=== TASK DIRECTIONS ===
Copy out only those lines running from the line with "Events (503, 1615)" to the end of the listing, keeping each one exactly as it is.

=== THE RECORDS ===
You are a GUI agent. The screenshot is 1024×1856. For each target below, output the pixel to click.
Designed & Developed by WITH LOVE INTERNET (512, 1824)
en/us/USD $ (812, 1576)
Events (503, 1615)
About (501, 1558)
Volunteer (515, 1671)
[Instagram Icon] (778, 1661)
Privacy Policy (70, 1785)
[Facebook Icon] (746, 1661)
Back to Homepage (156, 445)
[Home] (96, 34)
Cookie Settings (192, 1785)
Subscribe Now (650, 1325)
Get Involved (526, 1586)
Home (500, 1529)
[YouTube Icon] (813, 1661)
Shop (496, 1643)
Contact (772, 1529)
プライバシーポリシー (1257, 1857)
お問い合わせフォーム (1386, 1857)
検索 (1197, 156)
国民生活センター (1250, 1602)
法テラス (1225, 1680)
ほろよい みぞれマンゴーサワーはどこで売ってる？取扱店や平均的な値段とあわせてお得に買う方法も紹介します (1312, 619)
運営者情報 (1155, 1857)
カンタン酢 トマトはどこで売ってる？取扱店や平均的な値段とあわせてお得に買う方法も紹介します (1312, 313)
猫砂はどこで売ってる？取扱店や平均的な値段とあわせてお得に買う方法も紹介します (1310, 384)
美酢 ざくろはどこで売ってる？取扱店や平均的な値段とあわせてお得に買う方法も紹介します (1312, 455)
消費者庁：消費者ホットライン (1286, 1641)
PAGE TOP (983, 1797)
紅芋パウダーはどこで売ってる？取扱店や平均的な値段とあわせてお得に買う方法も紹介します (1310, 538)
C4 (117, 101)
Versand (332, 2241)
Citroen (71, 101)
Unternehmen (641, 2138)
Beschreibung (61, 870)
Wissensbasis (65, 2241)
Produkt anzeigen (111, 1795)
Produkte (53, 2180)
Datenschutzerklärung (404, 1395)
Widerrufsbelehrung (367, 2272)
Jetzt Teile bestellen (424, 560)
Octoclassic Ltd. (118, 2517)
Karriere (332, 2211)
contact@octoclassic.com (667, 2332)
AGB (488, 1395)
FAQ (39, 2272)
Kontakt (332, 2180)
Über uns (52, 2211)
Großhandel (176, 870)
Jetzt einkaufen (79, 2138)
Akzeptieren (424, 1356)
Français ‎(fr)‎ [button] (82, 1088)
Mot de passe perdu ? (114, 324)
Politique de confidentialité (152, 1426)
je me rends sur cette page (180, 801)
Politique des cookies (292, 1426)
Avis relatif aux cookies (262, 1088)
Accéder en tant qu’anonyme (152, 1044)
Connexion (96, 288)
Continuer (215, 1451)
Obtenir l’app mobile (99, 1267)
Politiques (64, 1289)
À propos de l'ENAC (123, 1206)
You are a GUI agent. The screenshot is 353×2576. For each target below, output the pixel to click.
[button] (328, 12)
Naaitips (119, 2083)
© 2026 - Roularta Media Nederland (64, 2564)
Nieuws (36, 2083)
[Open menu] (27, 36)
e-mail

=== REPLY TO THE TASK ===
Events (503, 1615)
About (501, 1558)
Volunteer (515, 1671)
[Instagram Icon] (778, 1661)
Privacy Policy (70, 1785)
[Facebook Icon] (746, 1661)
Back to Homepage (156, 445)
[Home] (96, 34)
Cookie Settings (192, 1785)
Subscribe Now (650, 1325)
Get Involved (526, 1586)
Home (500, 1529)
[YouTube Icon] (813, 1661)
Shop (496, 1643)
Contact (772, 1529)
プライバシーポリシー (1257, 1857)
お問い合わせフォーム (1386, 1857)
検索 (1197, 156)
国民生活センター (1250, 1602)
法テラス (1225, 1680)
ほろよい みぞれマンゴーサワーはどこで売ってる？取扱店や平均的な値段とあわせてお得に買う方法も紹介します (1312, 619)
運営者情報 (1155, 1857)
カンタン酢 トマトはどこで売ってる？取扱店や平均的な値段とあわせてお得に買う方法も紹介します (1312, 313)
猫砂はどこで売ってる？取扱店や平均的な値段とあわせてお得に買う方法も紹介します (1310, 384)
美酢 ざくろはどこで売ってる？取扱店や平均的な値段とあわせてお得に買う方法も紹介します (1312, 455)
消費者庁：消費者ホットライン (1286, 1641)
PAGE TOP (983, 1797)
紅芋パウダーはどこで売ってる？取扱店や平均的な値段とあわせてお得に買う方法も紹介します (1310, 538)
C4 (117, 101)
Versand (332, 2241)
Citroen (71, 101)
Unternehmen (641, 2138)
Beschreibung (61, 870)
Wissensbasis (65, 2241)
Produkt anzeigen (111, 1795)
Produkte (53, 2180)
Datenschutzerklärung (404, 1395)
Widerrufsbelehrung (367, 2272)
Jetzt Teile bestellen (424, 560)
Octoclassic Ltd. (118, 2517)
Karriere (332, 2211)
contact@octoclassic.com (667, 2332)
AGB (488, 1395)
FAQ (39, 2272)
Kontakt (332, 2180)
Über uns (52, 2211)
Großhandel (176, 870)
Jetzt einkaufen (79, 2138)
Akzeptieren (424, 1356)
Français ‎(fr)‎ [button] (82, 1088)
Mot de passe perdu ? (114, 324)
Politique de confidentialité (152, 1426)
je me rends sur cette page (180, 801)
Politique des cookies (292, 1426)
Avis relatif aux cookies (262, 1088)
Accéder en tant qu’anonyme (152, 1044)
Connexion (96, 288)
Continuer (215, 1451)
Obtenir l’app mobile (99, 1267)
Politiques (64, 1289)
À propos de l'ENAC (123, 1206)
You are a GUI agent. The screenshot is 353×2576. For each target below, output the pixel to click.
[button] (328, 12)
Naaitips (119, 2083)
© 2026 - Roularta Media Nederland (64, 2564)
Nieuws (36, 2083)
[Open menu] (27, 36)
e-mail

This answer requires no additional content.